Rewrite the data from the line holding "Task: Open emoji picker in Preheader field" through the end of the data, inclusive, with "emoji picker" swapped for "color picker" and nothing else changed. Leave the pictures out.

### Supplied material

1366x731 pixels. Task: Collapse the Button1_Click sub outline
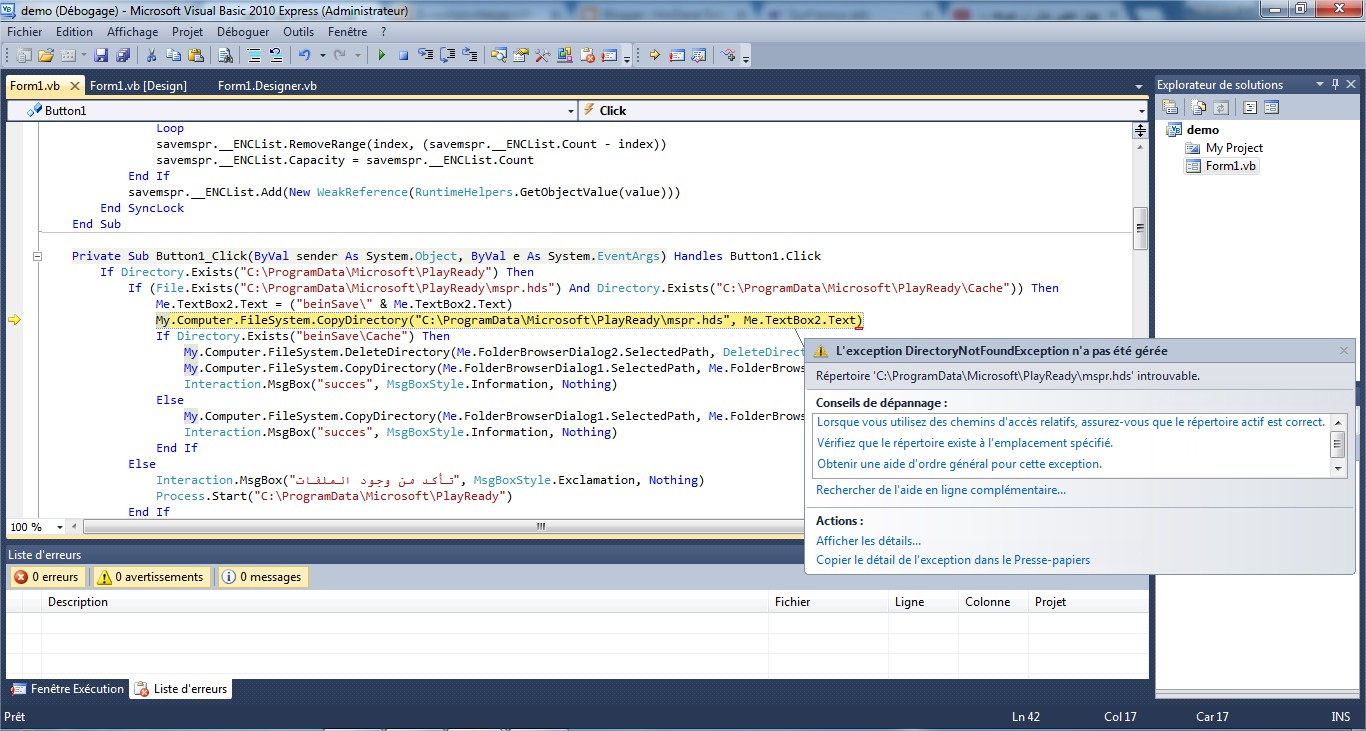coord(37,256)
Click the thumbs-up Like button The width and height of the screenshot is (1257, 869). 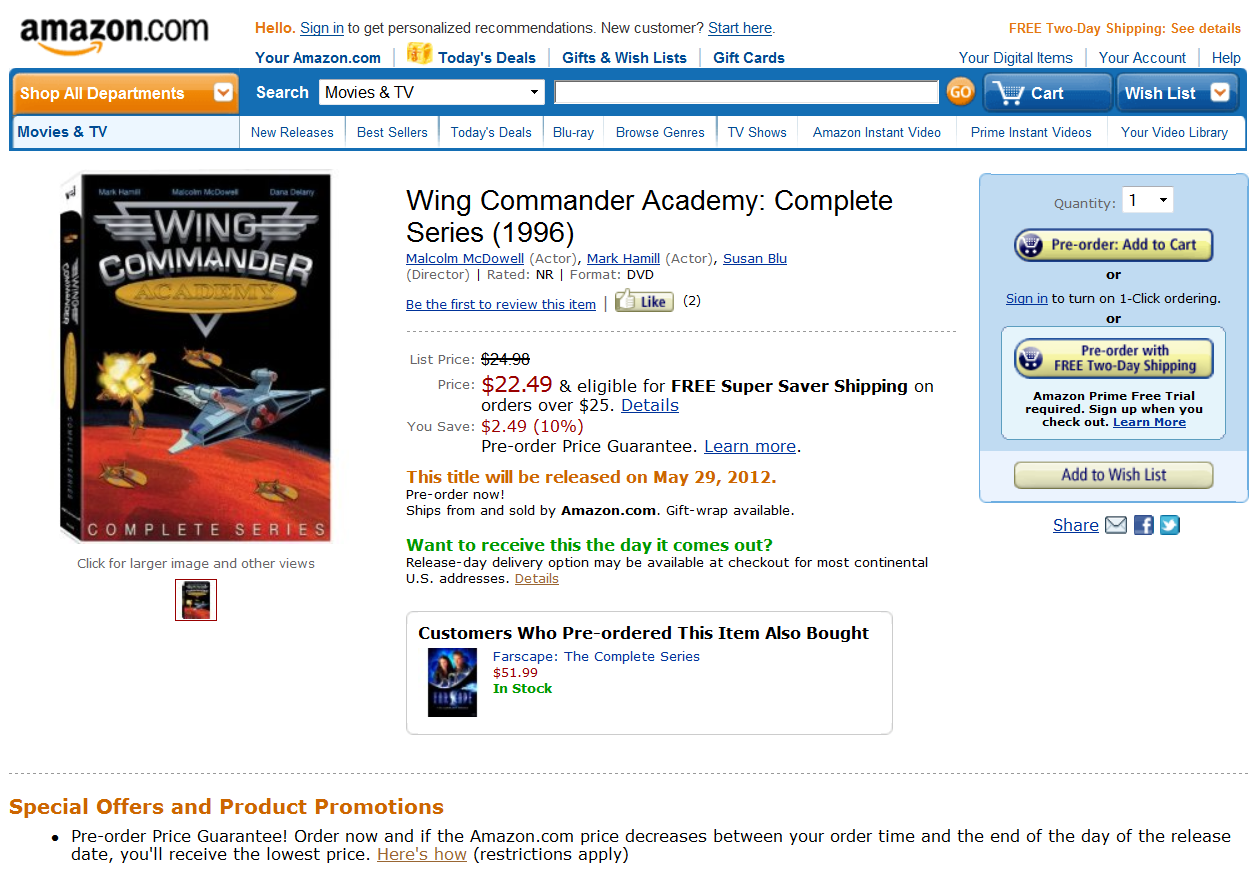(644, 301)
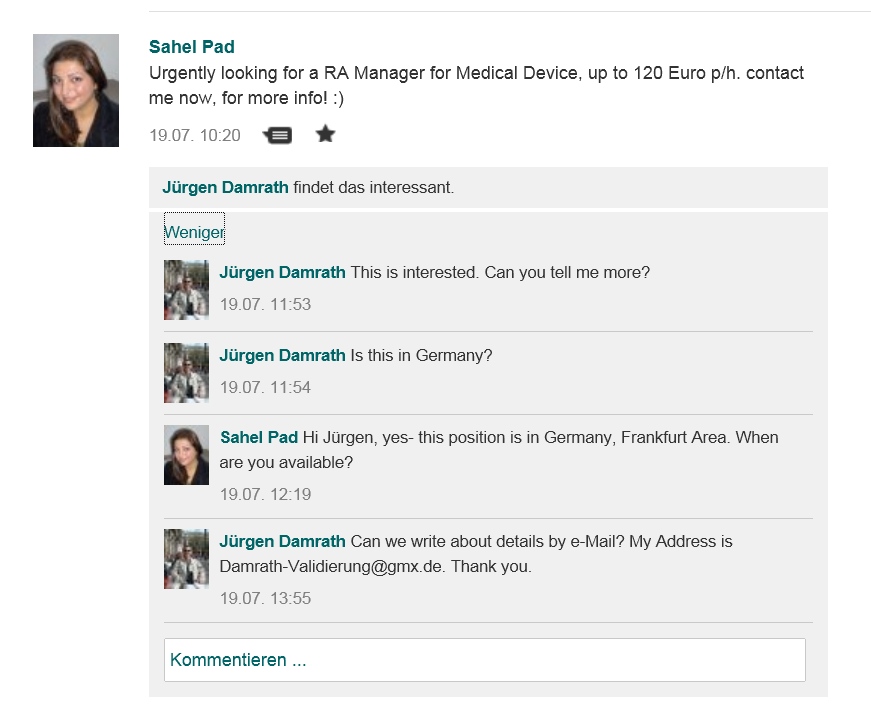Mark the post with the star icon
Viewport: 871px width, 714px height.
[x=326, y=134]
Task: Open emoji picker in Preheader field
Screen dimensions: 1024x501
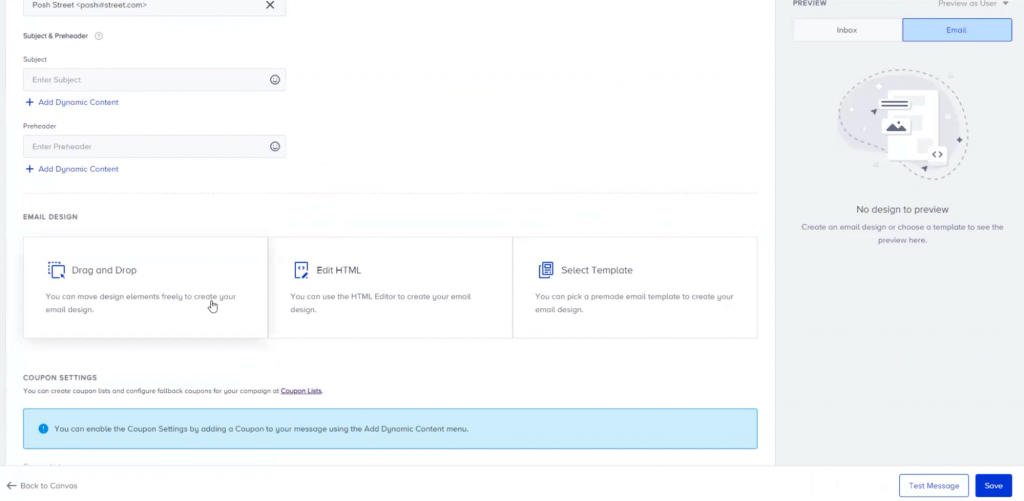Action: [x=274, y=147]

######

_Response to this task_.
Task: Open color picker in Preheader field
Screen dimensions: 1024x501
Action: [x=274, y=147]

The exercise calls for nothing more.